▶ Problem details
Each line from the one containing "679x340 pixels. How" through the last line of the records is to be repeated exactly, with all pictures left out.

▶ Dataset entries

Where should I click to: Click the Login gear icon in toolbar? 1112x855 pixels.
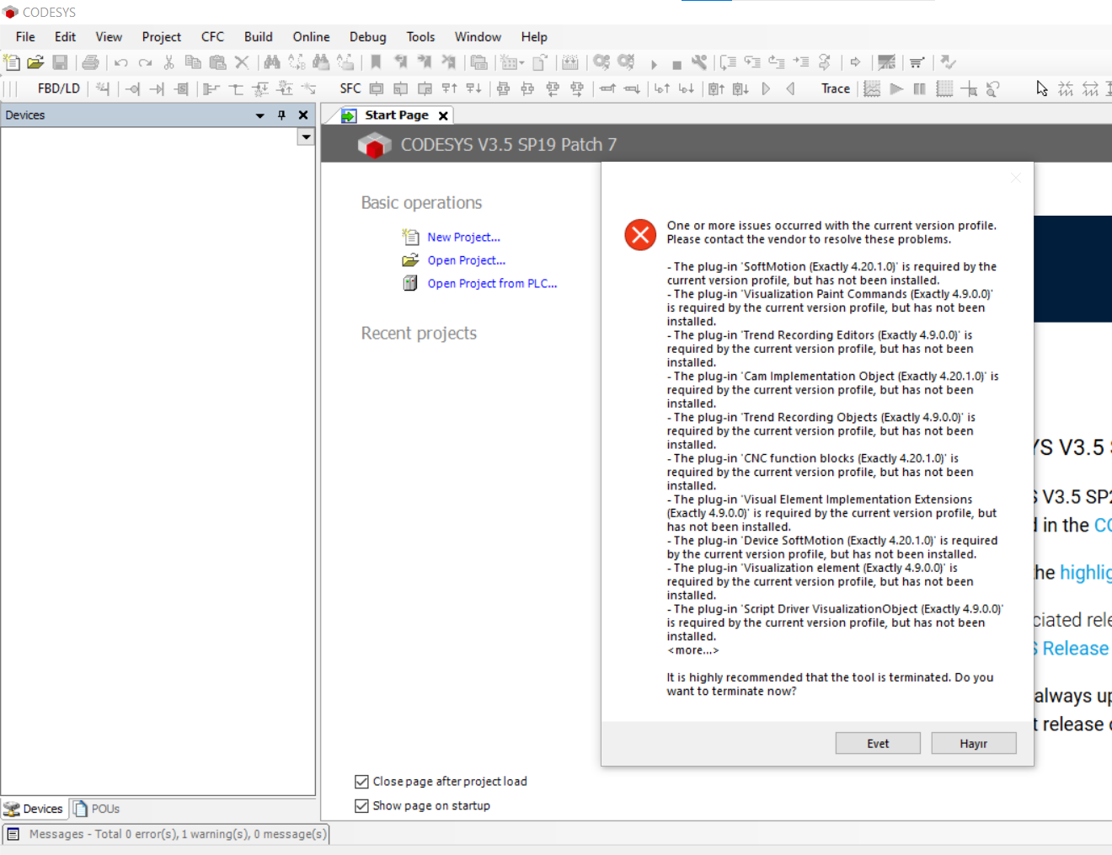pos(601,62)
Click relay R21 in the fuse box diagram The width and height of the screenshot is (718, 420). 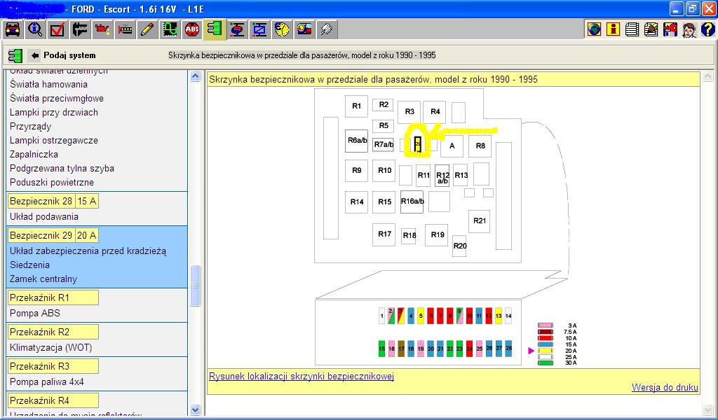[x=480, y=221]
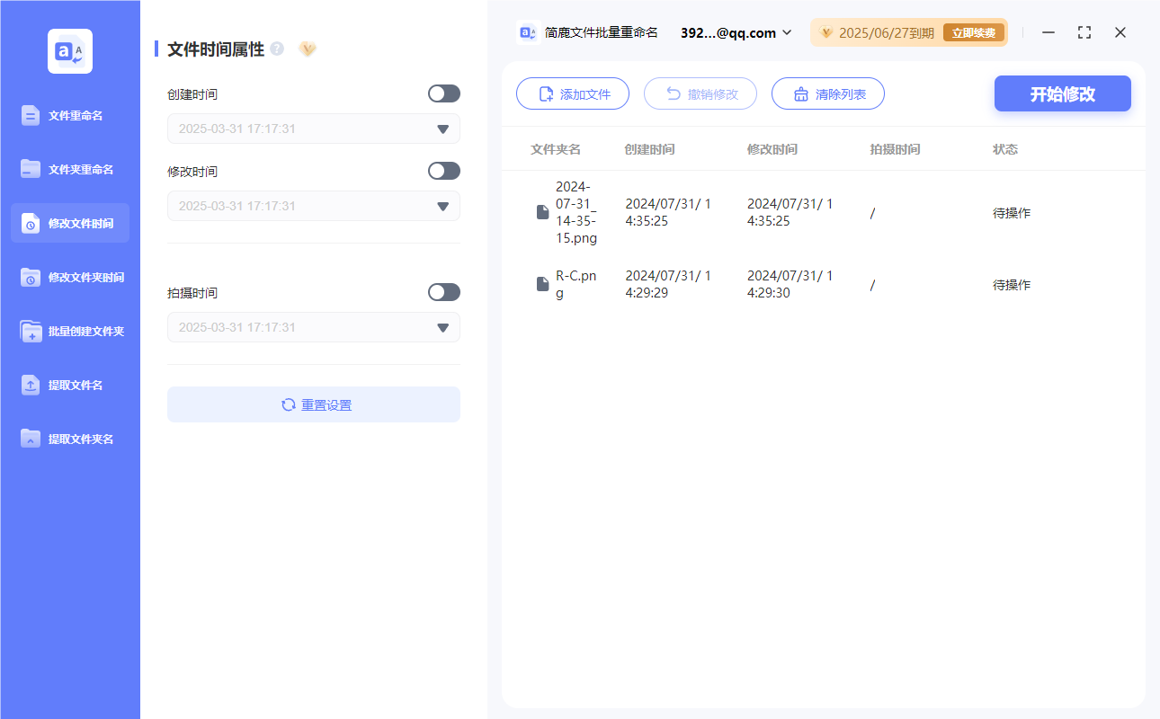Screen dimensions: 1160x719
Task: Click the help question mark beside 文件时间属性
Action: pos(275,49)
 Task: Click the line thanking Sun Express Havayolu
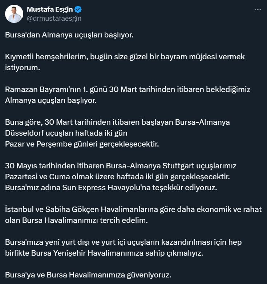point(111,188)
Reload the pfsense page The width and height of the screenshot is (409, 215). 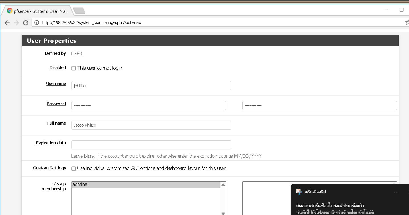tap(26, 23)
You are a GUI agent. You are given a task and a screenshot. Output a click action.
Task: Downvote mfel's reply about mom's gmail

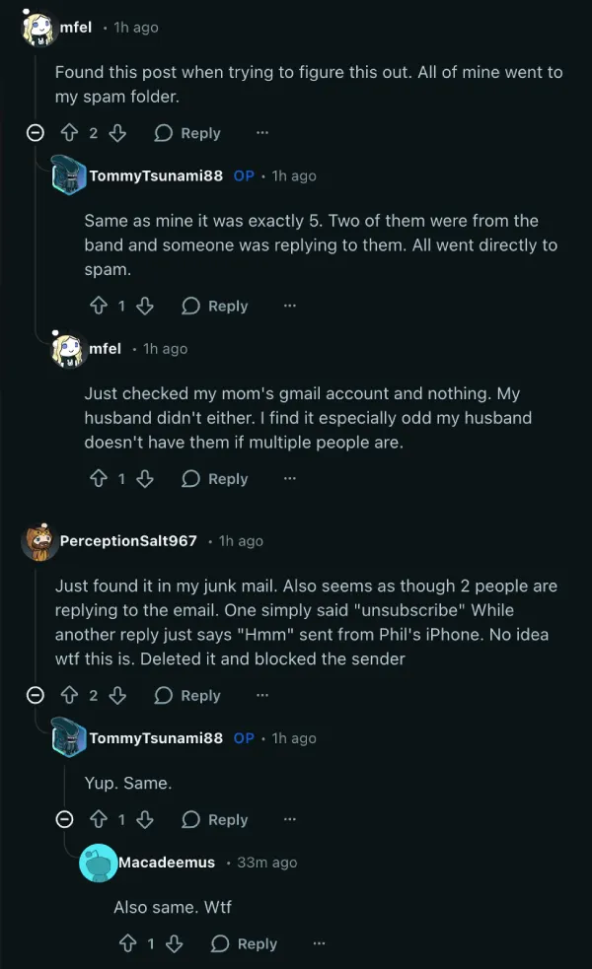click(145, 479)
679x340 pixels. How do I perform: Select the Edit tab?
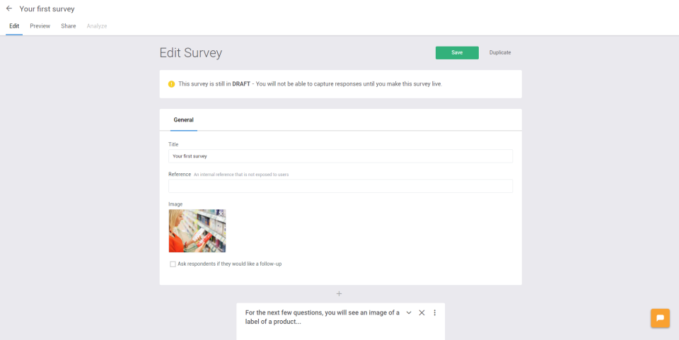[x=14, y=26]
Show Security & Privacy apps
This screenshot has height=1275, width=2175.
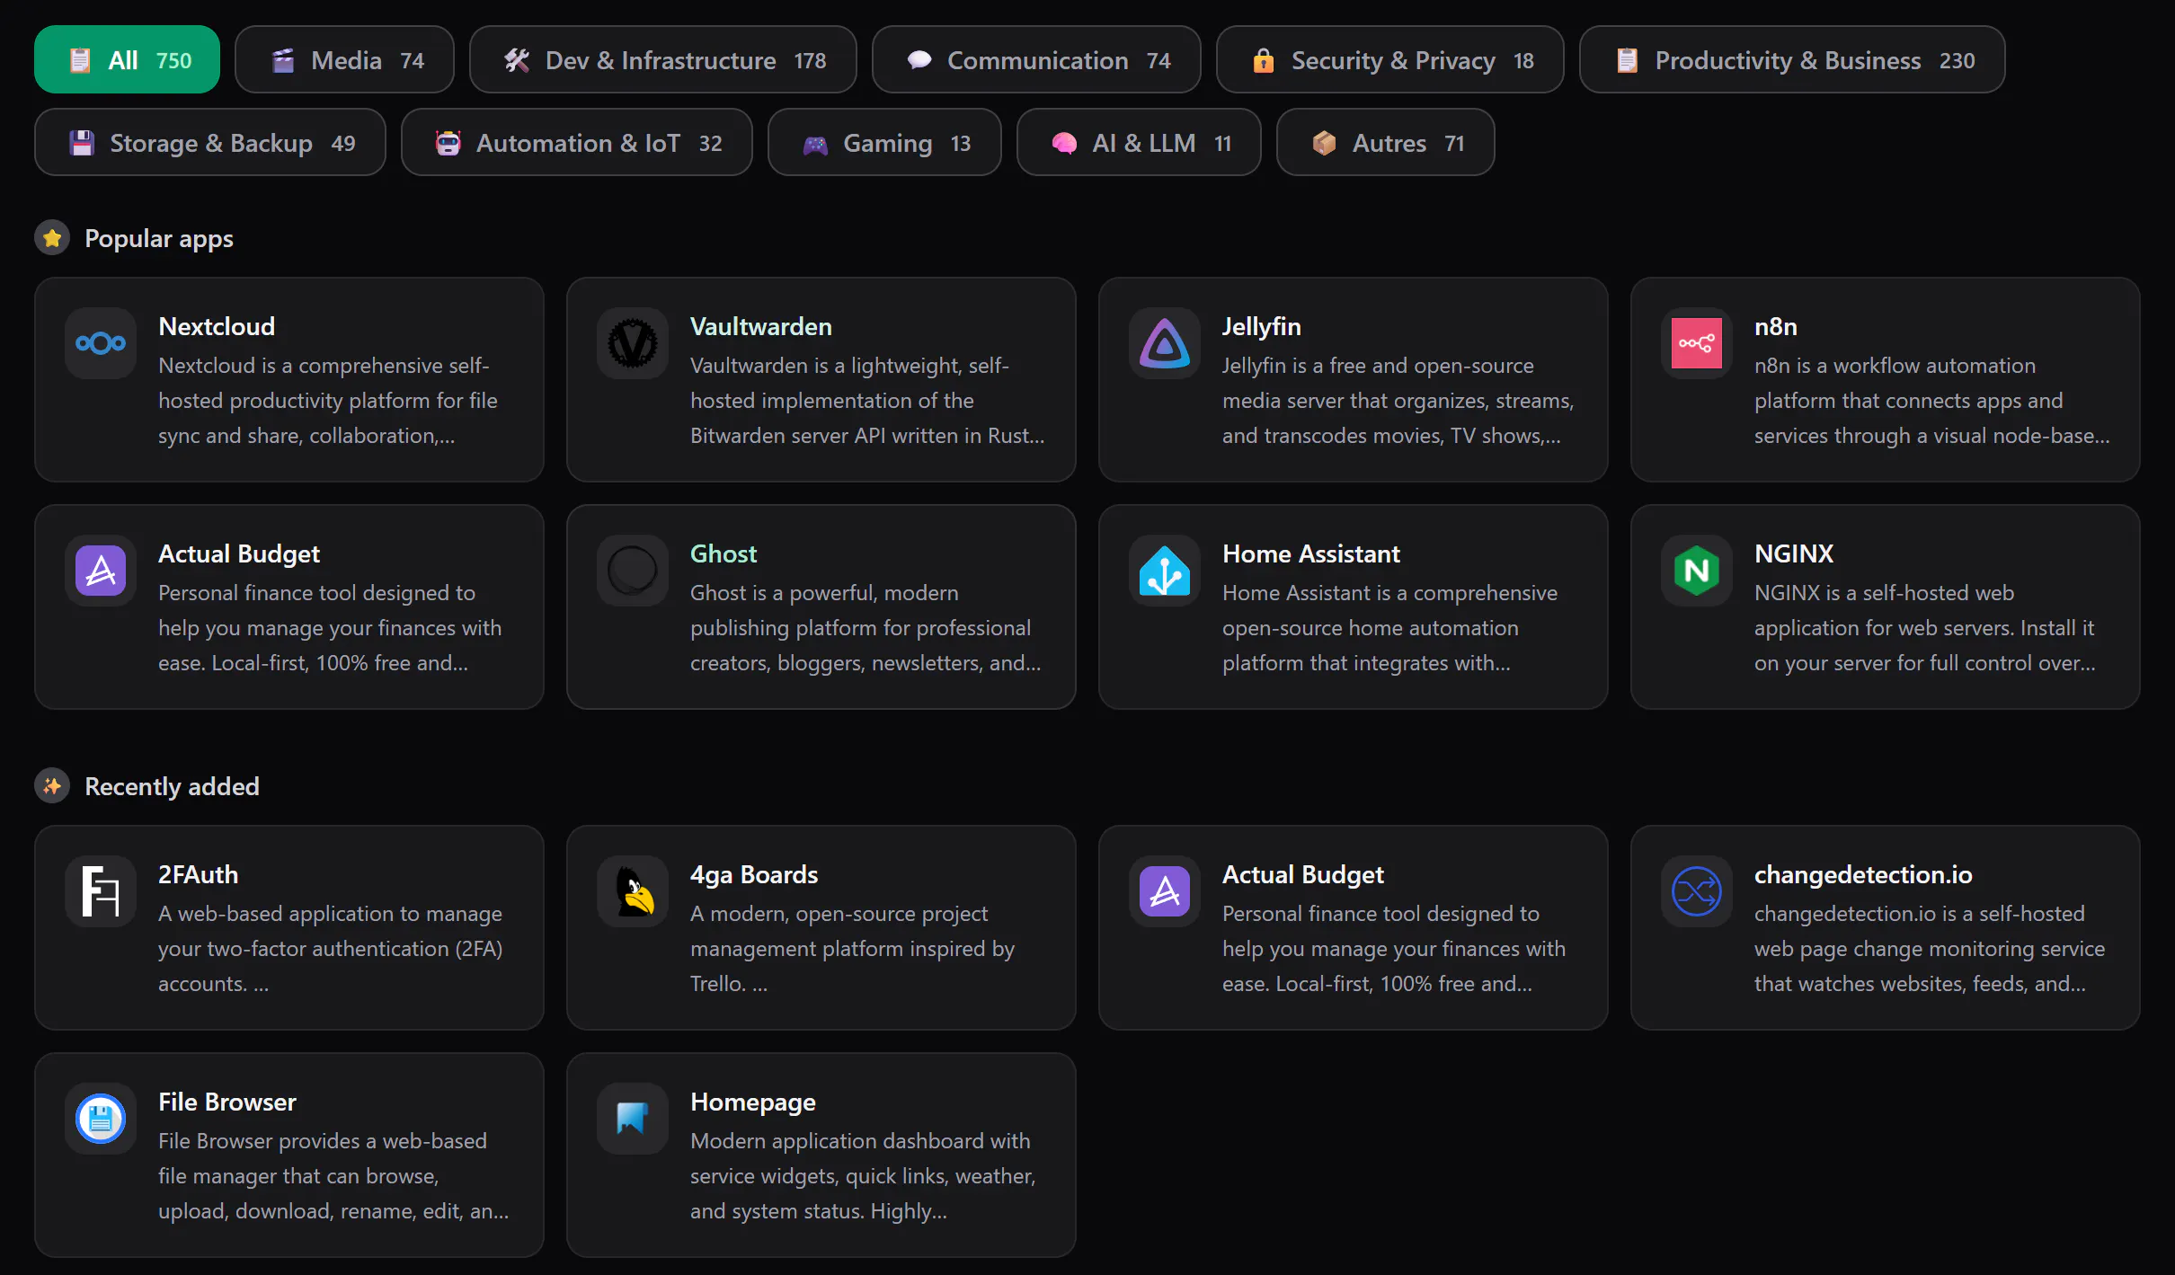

▶ Result below
679x340 pixels. How do I perform: Select the Edit tab?
[x=14, y=26]
Show Security & Privacy apps
This screenshot has height=1275, width=2175.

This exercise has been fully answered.